After Cambridge Analytica row, Election Commission to review ties with Facebook
The Election Commission (EC) is in the process of reviewing its engagement with social media company Facebook Inc., with which it partners on voter awareness initiatives, although the two have no formal agreement in place.
EC and Facebook began engaging with each other in 2017 without any legal framework defining the partnership, an EC official said, asking not to be identified.
There is now a view within the poll panel that it should not partner with any social media platform until a strict code of conduct defining the scope and nature of such partnerships is drafted. On March 27, the commission asked its social media cell to prepare a model code of conduct.
Earlier this week, chief election commissioner OP Rawat told reporters that the commission would continue to partner with Facebook on awareness initiatives, but with “safeguards” in place.
Concerns arose about EC’s partnership with Facebook after allegations surfaced of Facebook data harvesting by political marketing firm Cambridge Analytica. Although the commission has maintained that it did not share any data from the electoral rolls with Facebook, it is now reviewing whether its association with the company could have been misused in any way, a second EC official said, also on condition of anonymity.

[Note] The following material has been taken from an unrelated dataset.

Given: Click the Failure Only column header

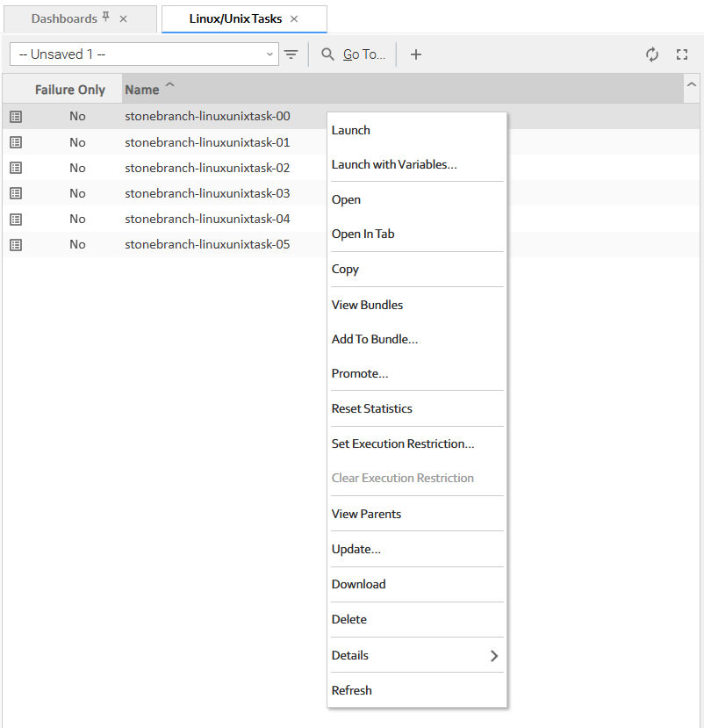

“There is no formal agreement or legal agreement or Memorandum of Understanding between EC and Facebook. Facebook does not have any access to EC’s database of voters. The EC database is highly secure and is hosted on NIC and BSNL servers with multiple security walls and periodic security audits,” former chief election commissioner Nasim Zaidi said.
NIC is short for the National Informatics Centre and BSNL for the Bharat Sanchar Nigam Ltd, the state-owned telecom company.
It was in Zaidi’s tenure that EC first partnered with Facebook in a special drive to enrol voters, with a particular focus on first-time electors.
Facebook came up with a ‘register now’ campaign aimed at encouraging citizens to register themselves with EC, and subsequently sent out reminders to those eligible to vote. The reminder was sent in 13 Indian languages.
Commenting on the terms of the partnership that he oversaw, Zaidi said: “Only alert were sent by Facebook to its own users from its own data base of users encouraging eligible users to register if not already registered. Nothing (was done) beyond this.”
On March 28, the NDA government, which is a heavy user of social media, asked Facebook to clarify whether the company or any of its associates or partners that have access to user data had engaged in the manipulation of elections, or compromised personal data of Indian voters.
Facebook, for which India is a key market with 217 million people using the platform every month, did not respond to queries sent on Thursday. It said it was strongly committed to protecting people’s information in response to a query from HT on March 24.
“We have a lot of work to do to regain people’s trust and are working hard to tackle past abuse, prevent future abuse and will continue to engage with the Election Commission of India and relevant stakeholders to answer any questions they may have,” an India-based Facebook spokesperson said.
BG Mahesh, who worked on digital political campaigns in the run-up to the general election in 2014, said EC should spell out what it wants to do with Facebook.
“Yes, there is an advantage with FB because everyone has to log in and each user has given all their demographic details (to the social media platform). That helps EC to target its message. But I believe Indian products too can help and will be more than happy to participate in our democracy,” said Mahesh, who is also the founder and managing director of OneIndia, which provides news content in regional languages.
“Why is the EC not willing to tie up with Indian media companies? We speak about Digital India but EC stays away from language sites. We still are fascinated with foreign products and don’t trust products made in India,” Mahesh added.